## What is being asked
Keep only the lines of the data below that contain "give", and copy them.

## Data section
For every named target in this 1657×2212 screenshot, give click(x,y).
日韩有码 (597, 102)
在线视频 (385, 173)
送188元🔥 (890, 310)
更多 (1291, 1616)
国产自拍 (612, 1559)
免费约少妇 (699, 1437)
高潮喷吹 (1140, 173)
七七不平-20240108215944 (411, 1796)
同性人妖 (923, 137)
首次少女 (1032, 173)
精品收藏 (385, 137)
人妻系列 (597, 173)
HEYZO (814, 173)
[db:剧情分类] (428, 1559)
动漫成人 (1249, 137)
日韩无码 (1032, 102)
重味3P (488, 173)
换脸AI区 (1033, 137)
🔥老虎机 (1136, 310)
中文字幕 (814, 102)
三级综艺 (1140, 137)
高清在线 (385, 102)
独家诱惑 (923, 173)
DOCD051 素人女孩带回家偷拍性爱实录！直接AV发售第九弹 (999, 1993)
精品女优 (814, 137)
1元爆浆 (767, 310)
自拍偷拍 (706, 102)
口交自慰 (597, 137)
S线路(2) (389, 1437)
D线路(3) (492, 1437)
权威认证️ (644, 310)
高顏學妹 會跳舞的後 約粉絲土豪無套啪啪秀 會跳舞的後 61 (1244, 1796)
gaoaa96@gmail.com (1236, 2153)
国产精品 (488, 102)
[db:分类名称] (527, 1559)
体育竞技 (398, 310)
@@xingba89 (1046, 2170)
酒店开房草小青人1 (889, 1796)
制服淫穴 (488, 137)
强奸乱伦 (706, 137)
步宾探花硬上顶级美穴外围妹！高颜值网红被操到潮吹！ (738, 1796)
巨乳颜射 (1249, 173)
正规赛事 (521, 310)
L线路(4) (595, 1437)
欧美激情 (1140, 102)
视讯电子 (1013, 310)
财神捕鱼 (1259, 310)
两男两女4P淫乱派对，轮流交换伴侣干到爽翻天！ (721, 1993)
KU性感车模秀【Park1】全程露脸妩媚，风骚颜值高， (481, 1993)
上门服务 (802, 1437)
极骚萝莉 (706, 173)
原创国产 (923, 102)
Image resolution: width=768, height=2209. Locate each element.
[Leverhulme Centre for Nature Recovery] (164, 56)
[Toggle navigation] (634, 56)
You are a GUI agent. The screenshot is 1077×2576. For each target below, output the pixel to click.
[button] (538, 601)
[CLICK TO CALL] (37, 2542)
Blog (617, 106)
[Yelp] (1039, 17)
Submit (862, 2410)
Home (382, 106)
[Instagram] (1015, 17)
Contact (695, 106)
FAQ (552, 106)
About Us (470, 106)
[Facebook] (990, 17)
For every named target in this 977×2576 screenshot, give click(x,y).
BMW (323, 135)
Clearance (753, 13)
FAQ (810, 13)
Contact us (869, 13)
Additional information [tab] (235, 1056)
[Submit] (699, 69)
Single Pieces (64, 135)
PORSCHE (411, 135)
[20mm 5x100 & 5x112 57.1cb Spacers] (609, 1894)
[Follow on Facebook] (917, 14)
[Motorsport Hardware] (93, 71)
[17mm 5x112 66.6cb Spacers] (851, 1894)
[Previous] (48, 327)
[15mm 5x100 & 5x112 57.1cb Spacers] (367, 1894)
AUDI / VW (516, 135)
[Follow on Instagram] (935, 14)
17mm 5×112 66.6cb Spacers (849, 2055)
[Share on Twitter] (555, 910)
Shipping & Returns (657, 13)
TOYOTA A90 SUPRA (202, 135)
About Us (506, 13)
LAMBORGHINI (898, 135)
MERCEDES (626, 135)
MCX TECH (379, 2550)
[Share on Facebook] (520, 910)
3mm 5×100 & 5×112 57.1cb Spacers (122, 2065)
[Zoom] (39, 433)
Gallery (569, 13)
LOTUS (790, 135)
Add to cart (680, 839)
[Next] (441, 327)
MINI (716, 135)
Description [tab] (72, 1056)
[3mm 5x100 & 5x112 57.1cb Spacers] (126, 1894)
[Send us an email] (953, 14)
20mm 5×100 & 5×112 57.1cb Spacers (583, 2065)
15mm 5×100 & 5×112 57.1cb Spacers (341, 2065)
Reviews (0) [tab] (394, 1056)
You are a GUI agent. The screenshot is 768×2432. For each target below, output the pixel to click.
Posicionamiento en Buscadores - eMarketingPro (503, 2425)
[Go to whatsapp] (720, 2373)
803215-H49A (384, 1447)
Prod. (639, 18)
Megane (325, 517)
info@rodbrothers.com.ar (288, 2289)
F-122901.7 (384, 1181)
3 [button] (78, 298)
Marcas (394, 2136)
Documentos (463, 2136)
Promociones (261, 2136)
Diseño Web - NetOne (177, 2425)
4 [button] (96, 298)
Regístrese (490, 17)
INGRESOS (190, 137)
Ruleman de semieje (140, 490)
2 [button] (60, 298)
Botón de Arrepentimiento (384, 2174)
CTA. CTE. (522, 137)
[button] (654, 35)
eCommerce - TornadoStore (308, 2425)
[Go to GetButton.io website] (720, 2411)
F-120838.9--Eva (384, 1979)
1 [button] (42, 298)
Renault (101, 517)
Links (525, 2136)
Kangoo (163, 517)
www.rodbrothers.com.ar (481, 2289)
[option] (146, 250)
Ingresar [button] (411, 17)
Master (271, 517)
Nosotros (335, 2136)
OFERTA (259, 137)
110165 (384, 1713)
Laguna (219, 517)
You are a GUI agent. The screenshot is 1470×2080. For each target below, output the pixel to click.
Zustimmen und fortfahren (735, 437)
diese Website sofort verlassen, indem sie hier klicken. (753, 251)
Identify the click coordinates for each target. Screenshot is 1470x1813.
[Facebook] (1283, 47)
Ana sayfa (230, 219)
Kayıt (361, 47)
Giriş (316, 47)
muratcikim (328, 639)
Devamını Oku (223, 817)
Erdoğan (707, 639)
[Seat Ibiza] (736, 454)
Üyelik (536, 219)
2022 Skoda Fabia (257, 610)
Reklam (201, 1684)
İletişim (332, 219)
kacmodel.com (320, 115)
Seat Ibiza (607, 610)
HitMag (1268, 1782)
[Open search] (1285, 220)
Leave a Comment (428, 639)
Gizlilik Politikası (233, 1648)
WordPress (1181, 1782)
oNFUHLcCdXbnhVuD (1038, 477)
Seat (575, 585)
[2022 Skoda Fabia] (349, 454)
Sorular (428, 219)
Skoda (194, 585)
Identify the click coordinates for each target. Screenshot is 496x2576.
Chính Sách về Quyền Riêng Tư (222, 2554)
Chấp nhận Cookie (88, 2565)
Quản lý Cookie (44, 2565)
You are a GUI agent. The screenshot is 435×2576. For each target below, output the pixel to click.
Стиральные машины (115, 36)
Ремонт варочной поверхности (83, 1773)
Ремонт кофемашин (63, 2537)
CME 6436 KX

## Task output
For every named target in this 1657×2212 screenshot, give click(x,y).
For every named target in this 977×2576 screenshot, give click(x,y).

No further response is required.